# TEXTO EXTRAÍDO
###

Como se puede comprobar en los dos casos mencionados, el de Marlaska/ Pérez de los Cobos/juez y el de policía de Mineápolis/George Floyd, si el poder ejecutivo, en definitiva el Estado, se niega a cumplir las decisiones judiciales, estas serían simple papel mojado. Por lo que todas las preguntas anteriores se resumen en otra pregunta fundamental:

¿El Estado de partidos impide que el Estado de los jueces sea un simple estroma que oculta el Estado del gobierno no democrático u oligarquía de partidos?

 La experiencia y el análisis racional de la política indican que sí, es decir, que el Estado de los jueces es una apariencia que oculta simplemente un Estado reducido al gobierno, un gobierno no democrático.

Sin embargo, podría alegarse que esta dependencia en la ejecución material de las decisiones de los jueces no significa que la potestad judicial no tenga o no deba tener o mantener su independencia y funcionamiento autónomo del Gobierno y de la jefatura del Estado.

Podría alegarse ciertamente esta objeción, pero enseguida nos podemos dar cuenta de que la democracia formal no puede limitarse a un simple formalismo democrático, es decir, que la independencia de los jueces sea una simple separación de funciones en la que las resoluciones judiciales puedan no cumplirse por el poder ejecutivo. De ahí la urgencia de un auténtico cuerpo de policía judicial, dependiente orgánica y funcionalmente de los jueces, que cumpla en todo caso las órdenes de estos, tanto en la investigación como en la ejecución de lo juzgado, y la posibilidad de que la potestad judicial pueda implicar, in extremis, el cese del jefe del Gobierno cuando una condena acarrease su inhabilitación.

###

# MATERIAL EXTRAÍDO

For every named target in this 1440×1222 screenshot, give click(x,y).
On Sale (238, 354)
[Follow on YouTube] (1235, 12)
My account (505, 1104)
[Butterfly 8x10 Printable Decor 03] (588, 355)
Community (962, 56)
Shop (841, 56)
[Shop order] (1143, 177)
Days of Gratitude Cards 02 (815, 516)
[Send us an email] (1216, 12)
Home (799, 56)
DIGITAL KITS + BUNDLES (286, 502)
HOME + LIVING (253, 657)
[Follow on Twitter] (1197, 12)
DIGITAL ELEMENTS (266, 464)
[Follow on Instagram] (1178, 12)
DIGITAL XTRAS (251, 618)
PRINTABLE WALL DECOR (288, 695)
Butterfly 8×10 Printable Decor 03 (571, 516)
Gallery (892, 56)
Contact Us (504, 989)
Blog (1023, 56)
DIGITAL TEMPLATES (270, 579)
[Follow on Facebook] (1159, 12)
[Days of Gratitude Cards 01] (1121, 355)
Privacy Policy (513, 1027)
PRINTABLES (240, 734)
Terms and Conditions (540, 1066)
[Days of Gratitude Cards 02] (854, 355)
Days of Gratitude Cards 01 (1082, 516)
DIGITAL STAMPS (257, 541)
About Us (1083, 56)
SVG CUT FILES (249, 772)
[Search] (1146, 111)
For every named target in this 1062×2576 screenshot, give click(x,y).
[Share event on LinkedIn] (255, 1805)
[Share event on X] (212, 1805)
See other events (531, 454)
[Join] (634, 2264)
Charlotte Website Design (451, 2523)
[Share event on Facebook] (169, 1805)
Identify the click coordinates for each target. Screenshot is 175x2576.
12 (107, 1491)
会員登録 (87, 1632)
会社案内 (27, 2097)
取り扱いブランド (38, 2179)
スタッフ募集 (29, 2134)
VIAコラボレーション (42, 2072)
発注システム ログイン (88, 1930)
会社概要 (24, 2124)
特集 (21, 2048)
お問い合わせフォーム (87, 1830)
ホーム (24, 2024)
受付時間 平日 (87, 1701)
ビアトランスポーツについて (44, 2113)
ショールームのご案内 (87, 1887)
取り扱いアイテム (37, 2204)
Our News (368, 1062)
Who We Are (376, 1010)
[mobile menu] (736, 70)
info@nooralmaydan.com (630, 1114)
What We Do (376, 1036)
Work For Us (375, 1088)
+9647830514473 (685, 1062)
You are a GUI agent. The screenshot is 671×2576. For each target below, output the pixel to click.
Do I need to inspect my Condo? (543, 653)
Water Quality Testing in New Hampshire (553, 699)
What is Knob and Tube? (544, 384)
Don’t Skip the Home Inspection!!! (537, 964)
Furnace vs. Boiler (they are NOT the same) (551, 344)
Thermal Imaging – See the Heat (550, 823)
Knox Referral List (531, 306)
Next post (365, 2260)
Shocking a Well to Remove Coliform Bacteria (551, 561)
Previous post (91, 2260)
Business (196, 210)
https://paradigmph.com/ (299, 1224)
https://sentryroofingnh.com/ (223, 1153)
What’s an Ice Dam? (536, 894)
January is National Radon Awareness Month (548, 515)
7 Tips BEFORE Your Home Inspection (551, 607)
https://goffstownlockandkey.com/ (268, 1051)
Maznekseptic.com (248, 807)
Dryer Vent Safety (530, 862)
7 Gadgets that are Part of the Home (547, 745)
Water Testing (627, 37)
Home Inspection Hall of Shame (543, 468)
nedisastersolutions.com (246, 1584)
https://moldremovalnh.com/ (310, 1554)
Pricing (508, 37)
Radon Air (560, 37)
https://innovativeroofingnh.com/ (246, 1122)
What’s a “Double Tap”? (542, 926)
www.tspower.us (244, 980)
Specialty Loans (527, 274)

###

# TAREA 1
Transcribe del texto sobre la independencia judicial el fragmento entre "Como se puede" y "oligarquía de partidos?", ambos incluidos.
# TAREA 2
Resume en dos oraciones, por favor, el texto sobre la independencia judicial.

# RESULTADO 1
Como se puede comprobar en los dos casos mencionados, el de Marlaska/ Pérez de los Cobos/juez y el de policía de Mineápolis/George Floyd, si el poder ejecutivo, en definitiva el Estado, se niega a cumplir las decisiones judiciales, estas serían simple papel mojado. Por lo que todas las preguntas anteriores se resumen en otra pregunta fundamental:

¿El Estado de partidos impide que el Estado de los jueces sea un simple estroma que oculta el Estado del gobierno no democrático u oligarquía de partidos?

# RESULTADO 2
El texto sostiene que, si el poder ejecutivo se niega a cumplir las decisiones judiciales, estas se convierten en papel mojado, y que el Estado de los jueces es solo una apariencia que oculta un gobierno no democrático. Frente a la objeción de que esa dependencia no anula la independencia judicial, defiende la urgencia de una policía judicial dependiente de los jueces y la posibilidad de que la potestad judicial implique, in extremis, el cese del jefe del Gobierno si una condena acarrease su inhabilitación.